--- Problem statement ---
Rescale the material from the line with "Task: Click the 2021 x-axis year label" up to and including the line with "Action: 179,184" by writing those lines out again, requests included, with every coordinate in the answers multiplied by 1.35 and rounded to a whole number, halves rounded up. Leave the pictures out of your answer.

--- Data for the task ---

§ §

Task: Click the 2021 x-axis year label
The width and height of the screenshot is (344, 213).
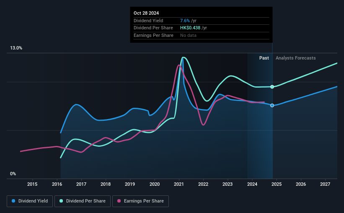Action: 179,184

§ §

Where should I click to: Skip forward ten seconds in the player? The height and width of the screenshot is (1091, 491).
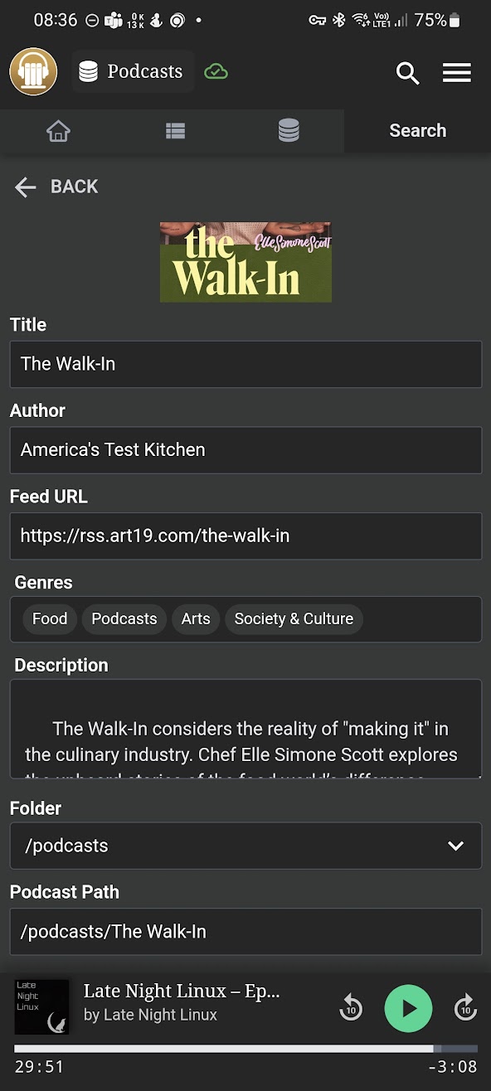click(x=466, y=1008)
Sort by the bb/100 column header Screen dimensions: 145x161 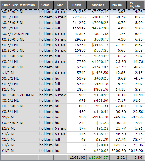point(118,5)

§ §

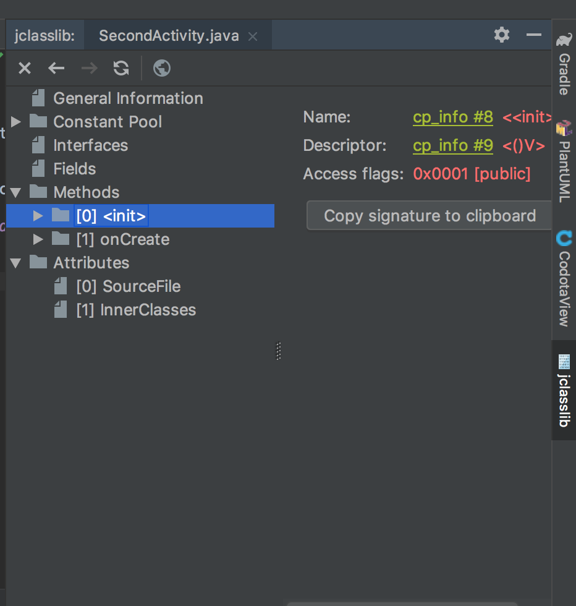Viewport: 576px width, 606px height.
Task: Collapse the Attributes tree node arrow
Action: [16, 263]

§ §

--- Expected answer ---
Task: Click the 2021 x-axis year label
The width and height of the screenshot is (344, 213).
Action: 242,248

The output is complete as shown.